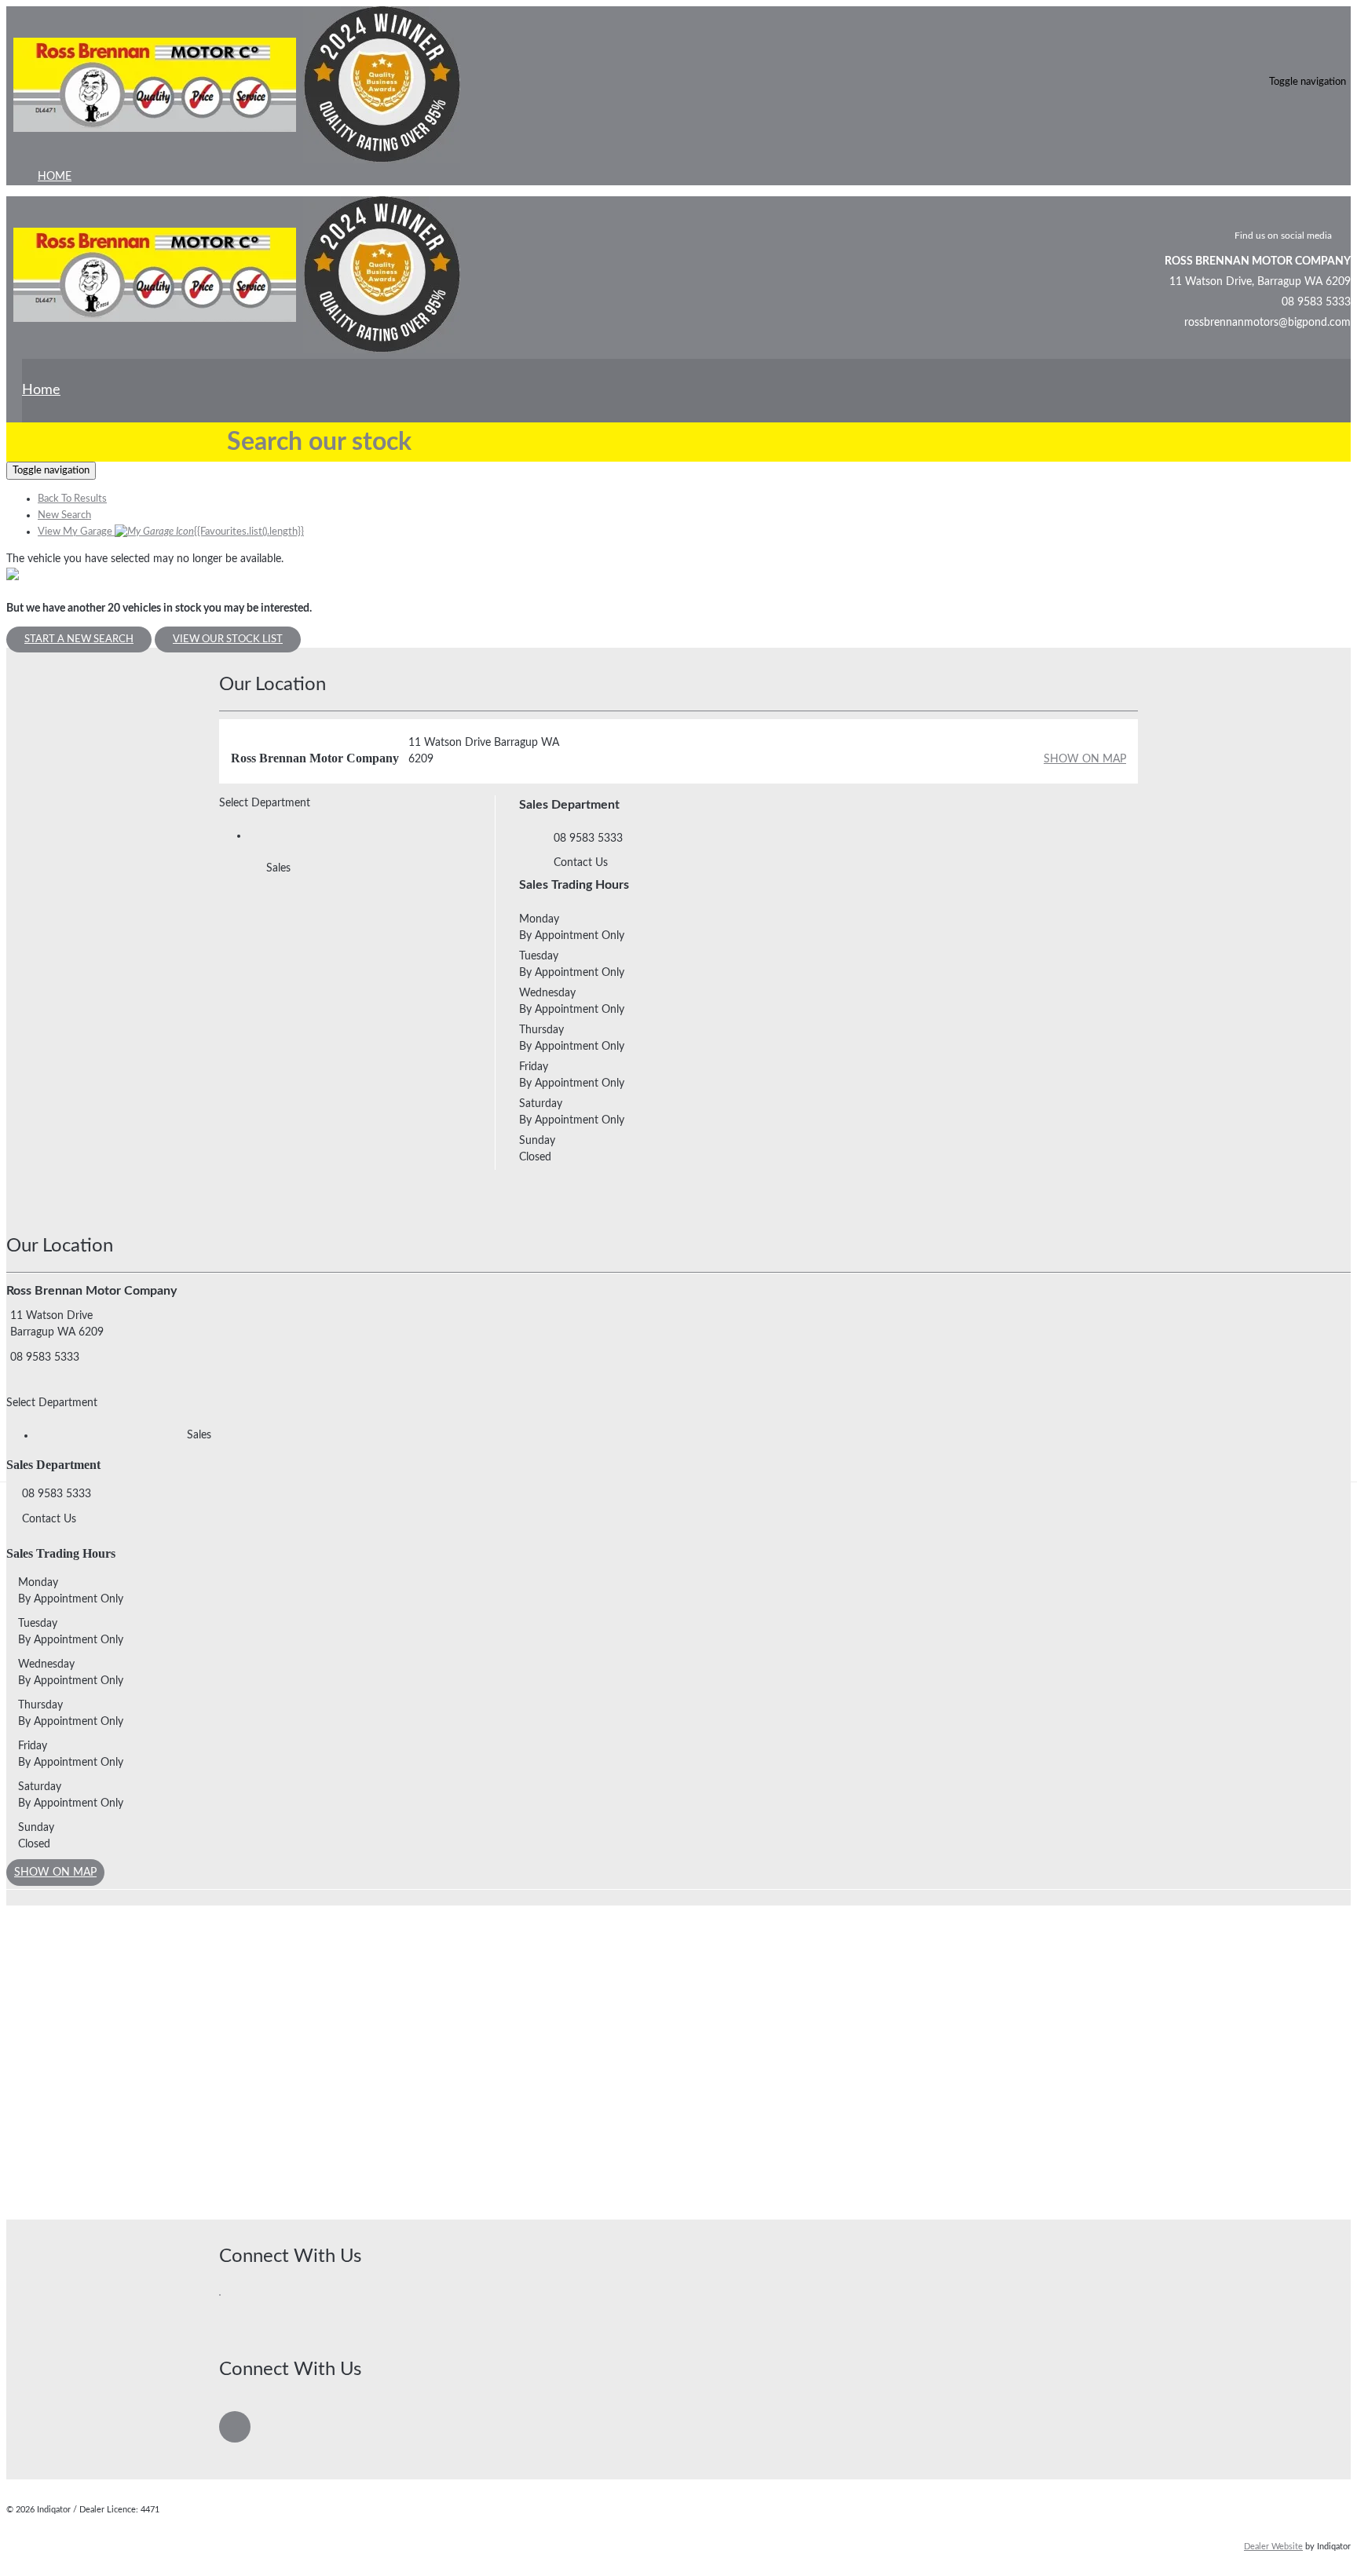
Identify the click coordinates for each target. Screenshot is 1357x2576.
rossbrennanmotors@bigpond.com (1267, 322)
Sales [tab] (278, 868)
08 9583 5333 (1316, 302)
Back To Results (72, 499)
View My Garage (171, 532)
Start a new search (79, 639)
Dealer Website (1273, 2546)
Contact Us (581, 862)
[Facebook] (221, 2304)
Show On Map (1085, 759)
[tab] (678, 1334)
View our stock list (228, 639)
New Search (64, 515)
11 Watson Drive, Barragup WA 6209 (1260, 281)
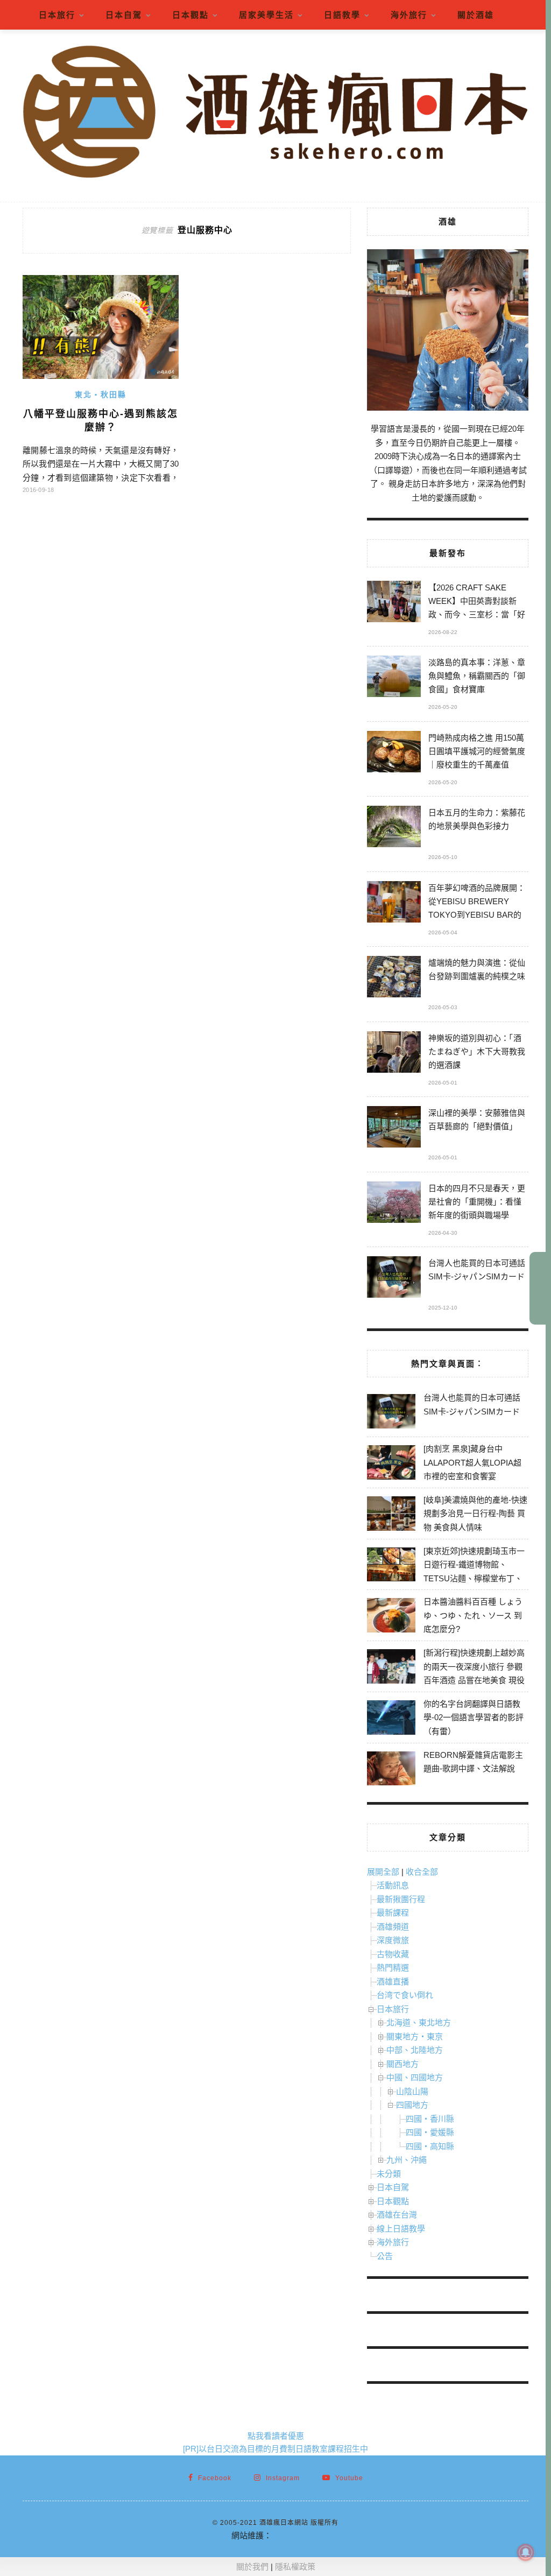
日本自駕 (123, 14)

§ **Task to complete**
Only one stretch of the data above is needed. Restate it word for word, from the line containing "08 9583 5333 (1316, 302)" through the line containing "View our stock list (228, 639)", both ends included.

§ **Written response**
08 9583 5333 (1316, 302)
Back To Results (72, 499)
View My Garage (171, 532)
Start a new search (79, 639)
Dealer Website (1273, 2546)
Contact Us (581, 862)
[Facebook] (221, 2304)
Show On Map (1085, 759)
[tab] (678, 1334)
View our stock list (228, 639)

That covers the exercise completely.